Non, l’ancien ministre n’a pas été assassiné deux mois après l’interview 

Alors que l’interview de l’ancien ministre date de 2014, sa mise au point sur la vidéo date de 2015, c’est en mai 2022, que Ngoy Mukena décède dans la ville de Lubumbashi “ des suites d’une courte maladie”, a brièvement répondu à Balobaki Check lundi, un membre de sa famille biologique. 

L’annonce de sa mort est relayée par les médias et plusieurs personnalités, dont Moïse Katumbi, Jean-Claude Masangu et Jacques Kyabula.
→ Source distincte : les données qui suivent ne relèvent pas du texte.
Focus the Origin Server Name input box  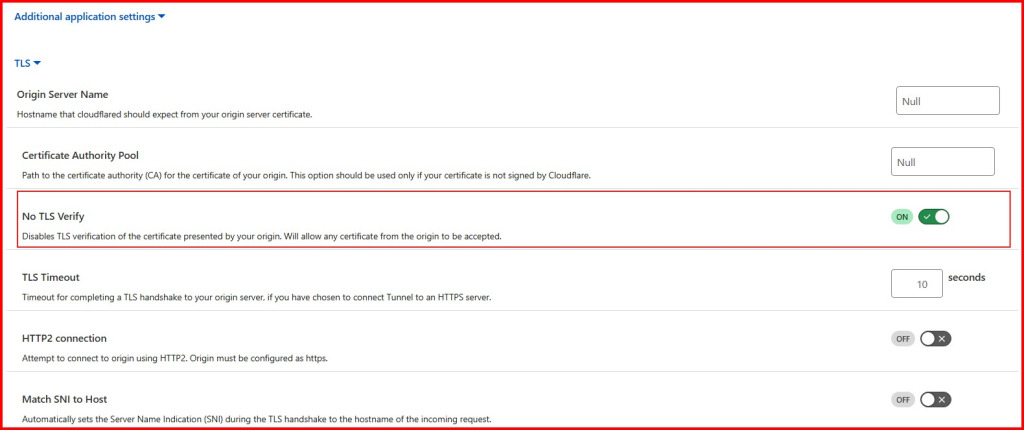pos(948,101)
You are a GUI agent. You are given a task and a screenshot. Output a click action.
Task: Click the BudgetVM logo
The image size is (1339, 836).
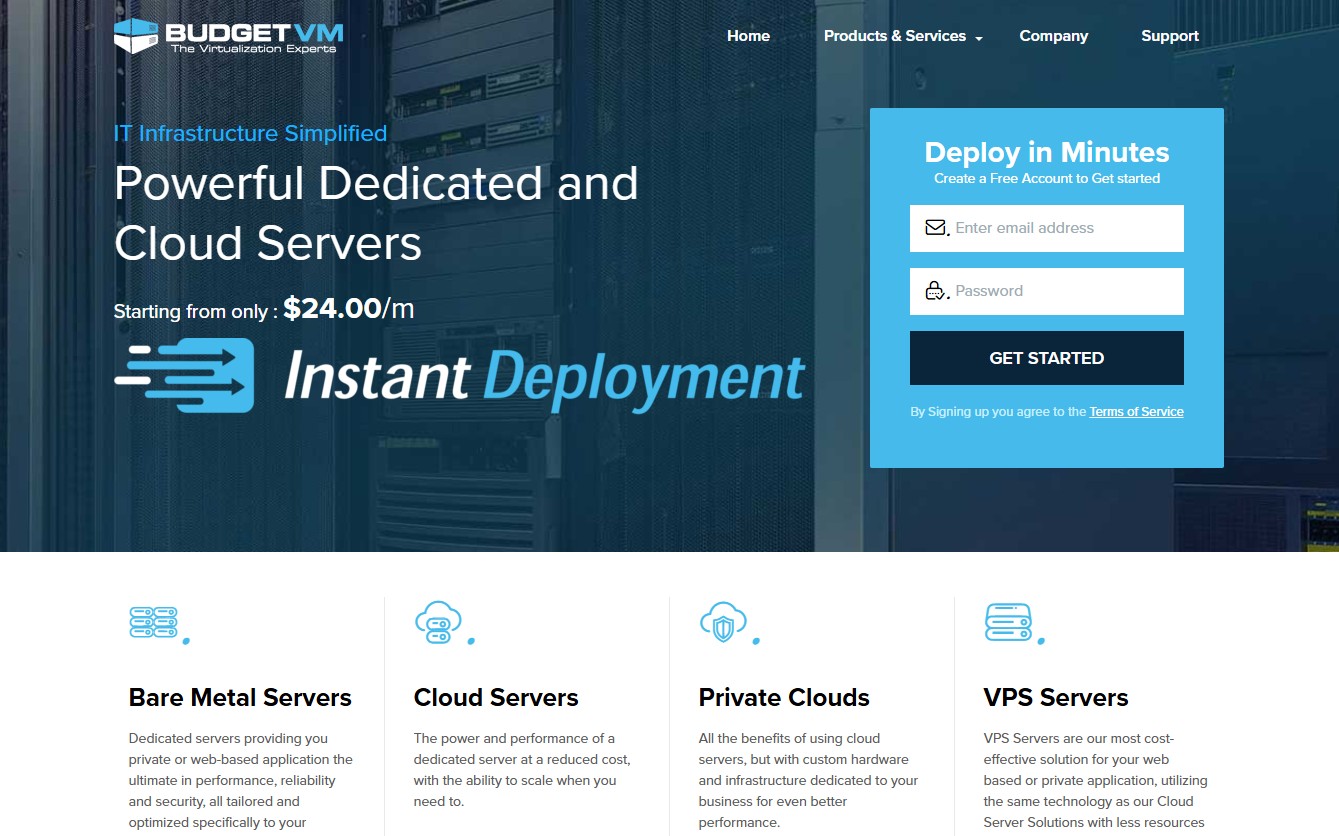(x=228, y=36)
Aucune de ces publications ne fait mention à un “ assassinat”. Aucun média a également rapporté les faits présentant la mort de cet ancien gouverneur comme un assassinat. 

Chronologie 

  • 2014 : Aimé Ngoi Mukena accorde une interview à un média local dans laquelle il revient sur son parcours politique, notamment ses trois années à la tête de l’ex-province du Katanga (2001–2004), thème central de son livre Ma vision du Katanga, visible dans la vidéo.
  • Décembre 2014 : Ngoi Mukena est nommé ministre de la Défense dans le gouvernement Matata II.
  • Septembre 2015 : Il devient ministre des Hydrocarbures après un réaménagement technique du même gouvernement.
  • Décembre 2019 : Ngoi Mukena est nommé ministre de la Défense nationale dans le gouvernement Ilunkamba
  • Mai 2022 : Ngoi Mukena décède à Lubumbashi des suites d’une courte maladie. Sa mort est confirmée par sa famille, relayée par les médias et plusieurs personnalités, dont Moïse Katumbi, Jean-Claude Masangu et Jacques Kyabula.
  • Mars 2025 : Le MLC publie un communiqué accusant Joseph Kabila d’avoir « usurpé » l’identité congolaise avec l’aide de Ngoi Mukena. Lors d’un rassemblement (cf. minutes 11:10 et 11:54), Bemba déclare que Mukena aurait participé à un complot impliquant des puissances étrangères pour imposer Joseph Kabila à la tête de la RDC. Il affirme même que Mukena aurait avoué ce complot, ce qui aurait conduit à son assassinat. Ces propos sont massivement relayés sur les réseaux sociaux.

En conclusion, l’affirmation selon laquelle “ Le professeur dit qu’il avait la mission de créer la paternité de Joseph Kabila. (…) Nous avons souhaité que la Haute Cour militaire puisse prendre acte de cette interview du professeur Ngoy Mukena, qui a été assassiné deux mois après cette interview ” est fausse car Ngoi Mukena est décédé en 2022, selon les membres de sa famille biologique contactés par Balobaki Check. Et rien n’indique qu’il a été assassiné.